Bonds in India Slide as RBI Raises Benchmark Rate, Rupee Climbs
(Bloomberg) -- Indian sovereign bonds slipped while the rupee climbed after the central bank raised its benchmark interest rate for the first time since 2014, but retained its neutral policy stance.
Only 14 of 44 economists surveyed by Bloomberg News had predicted the Reserve Bank of India’s decision to increase the repurchase rate by 25 basis points to 6.25 percent. Thirty expected no change. The central bank also said it will grant more entities the right to short-sell securities and allow more players to participate in the when-issued market, as part of measures to improve regulation and deepen financial markets.
Both sovereign bonds and the rupee turned volatile after the rate decision as traders read the fine print of the central bank’s statement. The yield on the benchmark 10-year notes jumped to as high as 7.93 percent, before paring its advance to 7.92 percent, up eight basis points for the day. The rupee was 0.3 percent stronger at 66.9250 per dollar, after swinging between gains and losses soon after the RBI’s announcement.
Wednesday’s move “should not impact bond yields much, as they already are at elevated levels, thanks to demand-supply issues and expectations for a tighter policy,” said Gopikrishnan MS, Mumbai-based head of FX, rates and credit trading for South Asia at Standard Chartered Plc.
A “dovish hike” is what Sonal Varma and Aurodeep Nandi, economists at Nomura Holdings Inc., termed the RBI’s move in a report. The decision to maintain a “neutral” stance suggests that the central bank does not want to signal that it is embarking on a tightening cycle and that it remains data dependent, they wrote.

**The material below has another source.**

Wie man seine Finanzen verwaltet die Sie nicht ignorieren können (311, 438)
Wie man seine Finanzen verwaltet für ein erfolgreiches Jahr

Indian bonds have already been battered by rising crude oil prices, a widening fiscal deficit and tighter cash conditions. Overseas funds are selling domestic debt at a record pace, while local state-run banks -- the biggest buyers of sovereign bonds -- are shunning the securities as they face mounting losses on their investments. The benchmark 10-yield rose 43 basis points in the previous two months.
The central bank said it will also allow banks to spread losses incurred on their bond portfolios in the quarter ending June 30 equally over a period of four quarters.
“The bulk of the selloff may already be behind us,” said Eugene Leow, a fixed-income strategist at DBS Group Holdings Ltd. in Singapore. “We suspect that Indian yields are likely to be rangebound for now.”
Outflows from Indian bonds have also contributed to making the rupee one of the worst performers in Asia this year. The RBI joins its peers in emerging markets from Argentina to Indonesia, who have raised rates to counter capital outflows and weaker currencies that threaten to drive up inflation.
“Crude oil prices have been volatile recently and this imparts considerable uncertainty to the inflation outlook,” the central bank said in its policy statement, adding that “global financial market developments have emerged as another important source of uncertainty.”
India imports about three quarters of its oil and rising prices not only threaten to stoke inflation, but also worsen the nation’s trade deficit, putting more pressure on the currency.
A neutral stance “gives an impression that there may not be a series of hikes,” said Naveen Singh, head of fixed-income trading at ICICI Securities Primary Dealership Ltd. in Mumbai. “They may come with a gap, that is, skipping consecutive policy meetings. My take is that a rate hike in August is not a done deal.”